Sales leaders know that an underperforming sales force misses opportunities, loses deals, and negatively impacts customer loyalty.  The good news is that when a sales force puts the customer first, adds meaningful value, and builds trusted advisor relationships, they grow revenues, margins, deal sizes, and relationships.

 7 Steps to Deliver Better Sales Training
To truly add customer value throughout the whole buying process, sales leaders must:

  1. Ensure that the Sales Strategy is Clear Enough to Win
    While customized solution selling training can improve sales skills, its value is diminished if your sales strategy is not clear, believable, and implementable enough to succeed. Our organizational alignment research found that strategic sales clarity accounts for 31% of the difference between high and low performing sales teams.  A winning sales strategy has clarity and agreement regarding ideal target clients, unique value propositions, strategy success metrics, and activities correlated to superior sales performance.
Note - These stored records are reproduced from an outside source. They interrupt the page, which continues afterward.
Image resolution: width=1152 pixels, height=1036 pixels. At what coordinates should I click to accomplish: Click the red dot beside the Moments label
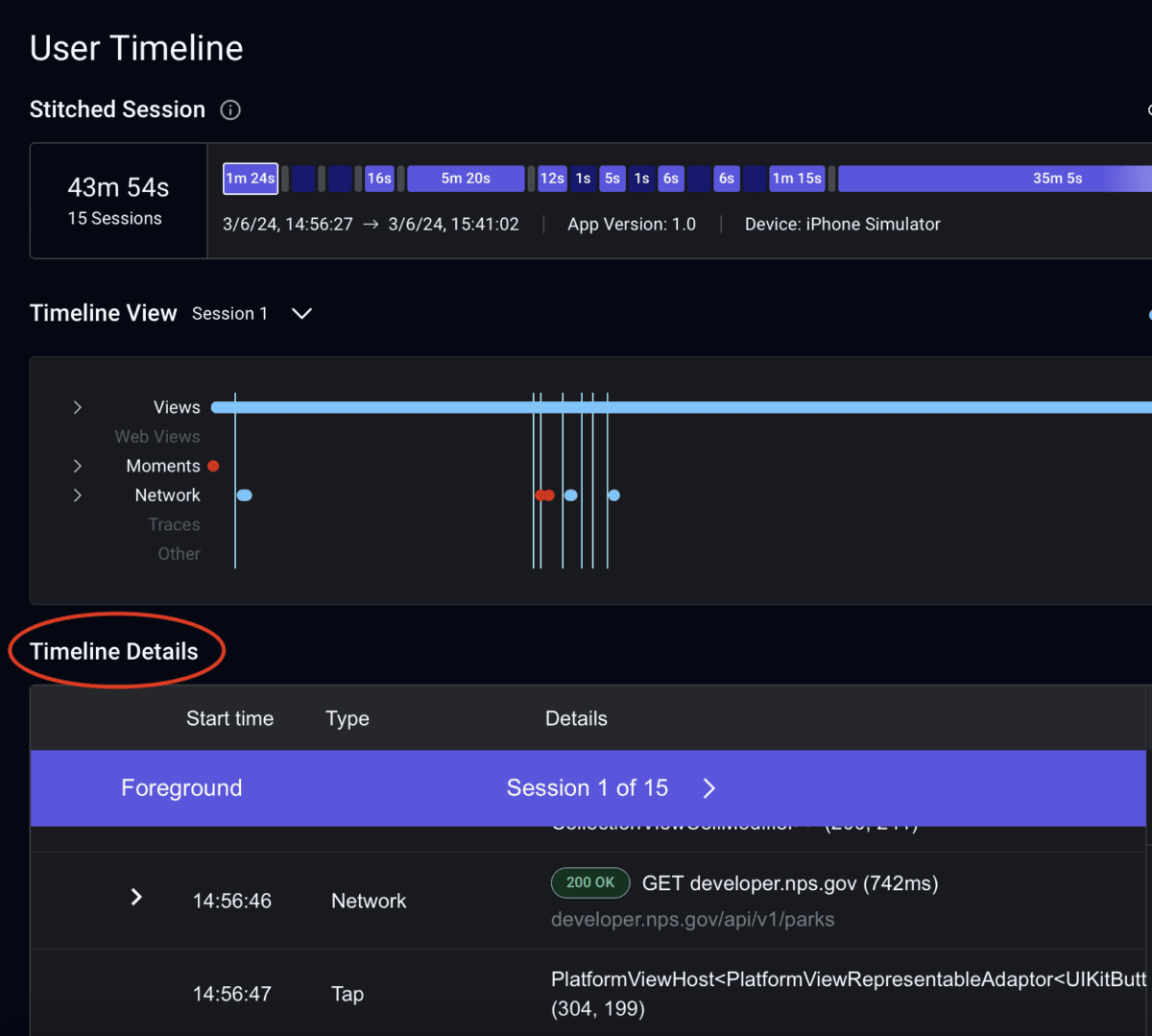click(x=213, y=466)
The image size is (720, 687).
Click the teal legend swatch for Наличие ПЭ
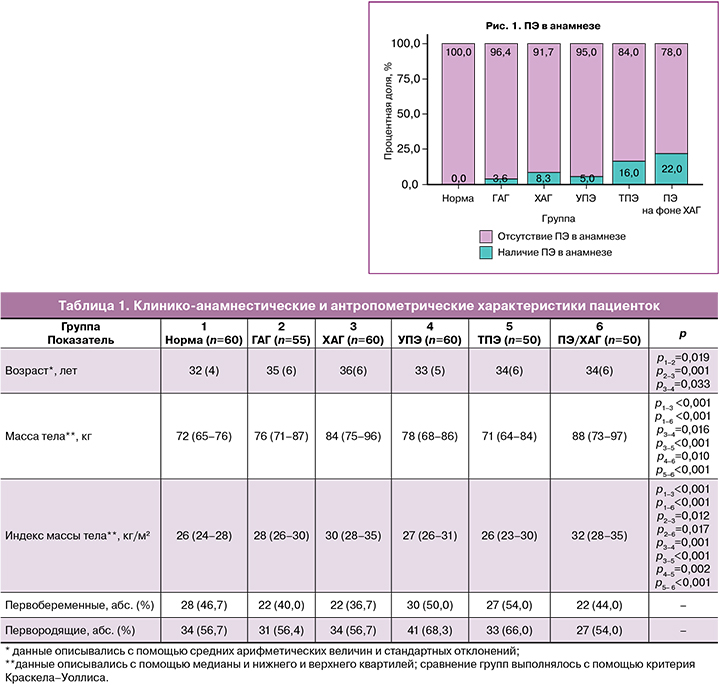(486, 253)
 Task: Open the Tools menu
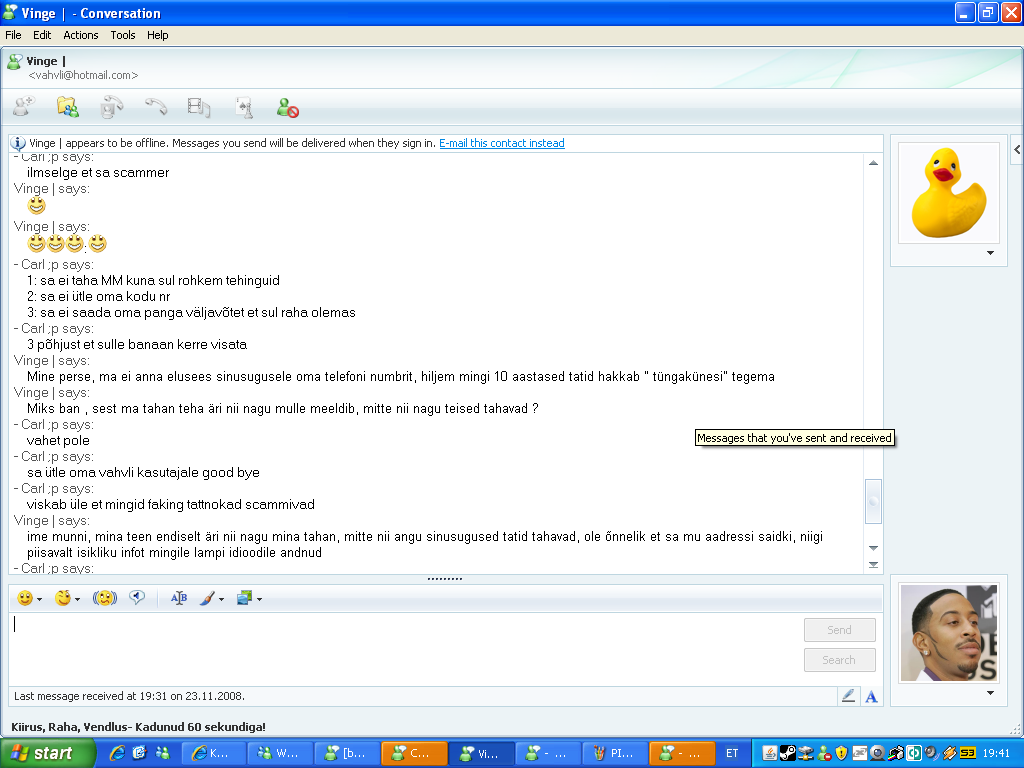coord(123,35)
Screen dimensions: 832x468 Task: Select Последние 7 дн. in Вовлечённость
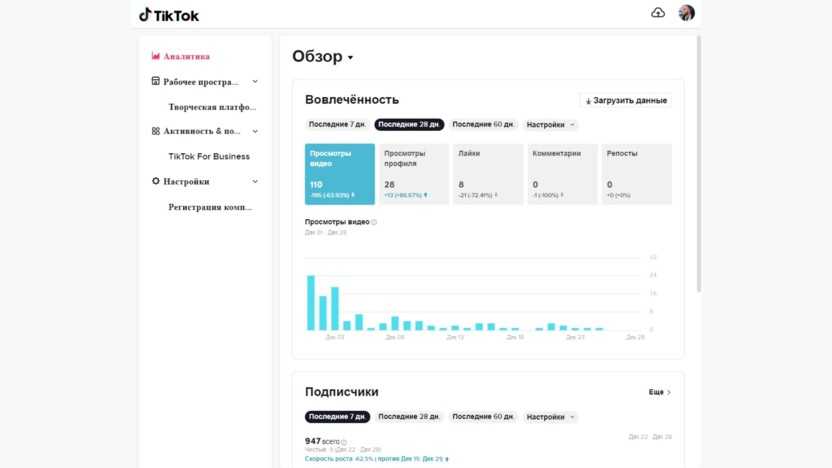337,125
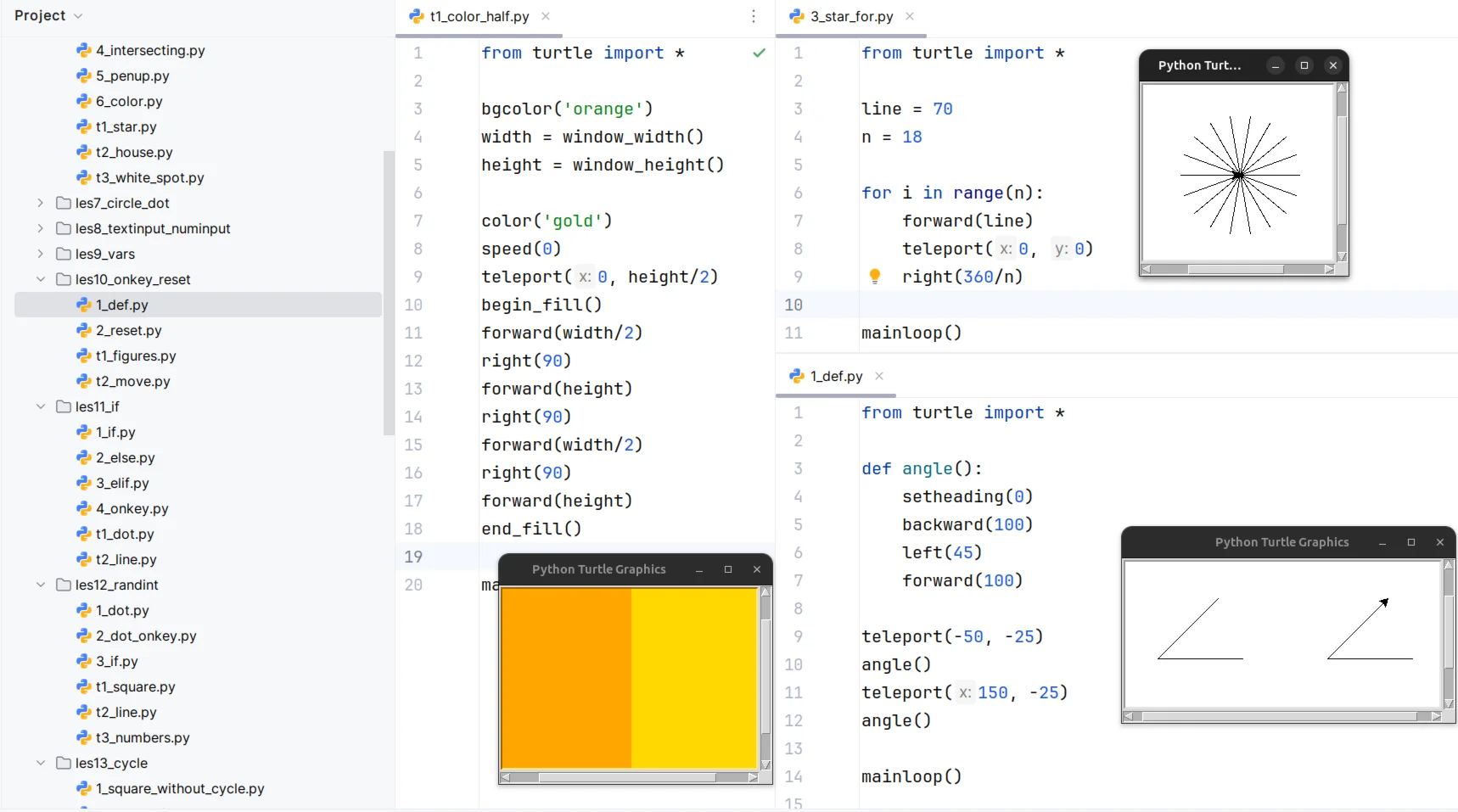The width and height of the screenshot is (1458, 812).
Task: Click the gold filled area in turtle canvas
Action: pyautogui.click(x=693, y=677)
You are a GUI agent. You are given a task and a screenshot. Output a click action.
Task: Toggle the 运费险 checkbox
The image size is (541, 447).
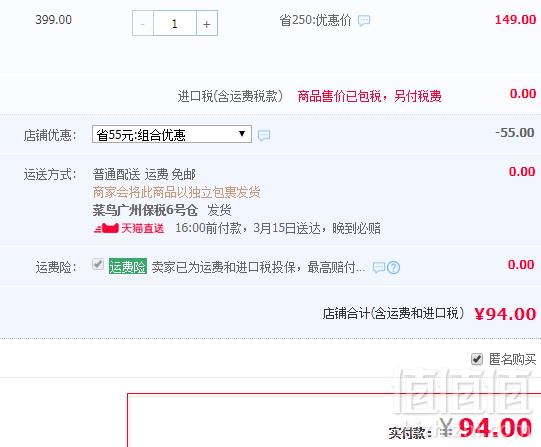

    Is your sales strategy clear enough to set your sales team up for success?

  2. Ensure that Your Sales Culture is Healthy and Aligned Enough
    Once your sales strategy is clear enough, your next step is to ensure that your sales culture is helping, and not hindering sales success. That means making sure that the sales culture is healthy enough to fully engage, motivate, and retain top sales reps.  It also means making sure that the way business gets done (i.e., pricing, contracting, marketing, product developing, territory planning, account managing, rewarding, and recognizing) supports and drives sales success.

    Do you have a sales driven culture required for high growth?

  3. Define Your Ideal Sales Rep
    Not all sales reps. perform well in every sales environment. Think of your highest performing sales rep. What critical few sales skills, traits, and mindsets do they have?  Use a combination of interviews, training needs assessments, focus groups, win/loss reviews, and sales simulation assessments to identify what matters most for sales success.  For example, most high performing sales reps. excel at a unique combination of sales competencies such as the ability to:

    — Build Insight: (e.g., challenge customer thinking and think through solutions)

    — Communicate: (e.g., communicate clearly and speak with charisma)

    — Put the Customer First: (e.g., seek to understand, set the stage for questioning, and uncover needs)

    — Engage Others: (e.g., listen actively and show caring)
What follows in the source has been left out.